(The problem)
The lines from the one containing "You are a computer-use" through the final line of the data below must be written out exactly, both included, and nothing more.

[[ Material provided open ]]

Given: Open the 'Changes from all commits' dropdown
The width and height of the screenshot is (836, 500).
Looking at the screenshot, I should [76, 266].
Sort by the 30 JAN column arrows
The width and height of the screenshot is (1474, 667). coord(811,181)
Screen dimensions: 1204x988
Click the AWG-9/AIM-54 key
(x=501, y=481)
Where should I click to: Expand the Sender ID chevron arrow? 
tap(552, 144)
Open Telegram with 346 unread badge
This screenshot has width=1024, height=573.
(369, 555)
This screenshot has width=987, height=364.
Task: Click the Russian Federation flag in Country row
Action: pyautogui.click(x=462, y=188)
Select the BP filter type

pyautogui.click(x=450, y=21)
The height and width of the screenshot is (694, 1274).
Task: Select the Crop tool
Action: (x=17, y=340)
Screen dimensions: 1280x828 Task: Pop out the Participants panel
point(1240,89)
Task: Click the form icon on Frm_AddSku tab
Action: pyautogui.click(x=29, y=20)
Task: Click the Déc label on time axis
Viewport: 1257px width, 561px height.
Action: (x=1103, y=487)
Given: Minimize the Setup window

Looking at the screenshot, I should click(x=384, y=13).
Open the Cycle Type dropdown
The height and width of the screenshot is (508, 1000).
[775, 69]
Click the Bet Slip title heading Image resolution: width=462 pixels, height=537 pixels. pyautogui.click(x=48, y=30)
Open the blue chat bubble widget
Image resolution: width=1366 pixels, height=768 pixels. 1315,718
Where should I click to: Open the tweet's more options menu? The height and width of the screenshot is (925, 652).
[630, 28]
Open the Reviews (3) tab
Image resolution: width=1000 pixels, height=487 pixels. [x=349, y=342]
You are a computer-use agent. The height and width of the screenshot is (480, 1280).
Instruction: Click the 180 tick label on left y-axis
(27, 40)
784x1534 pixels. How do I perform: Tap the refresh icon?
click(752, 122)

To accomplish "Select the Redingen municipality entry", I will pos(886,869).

[[ Material provided closed ]]

(Solution to the problem)
You are a computer-use agent. The height and width of the screenshot is (480, 1280).
Instruction: Click the 180 tick label on left y-axis
(27, 40)
784x1534 pixels. How do I perform: Tap the refresh icon?
click(752, 122)

To accomplish "Select the Redingen municipality entry", I will pos(886,869).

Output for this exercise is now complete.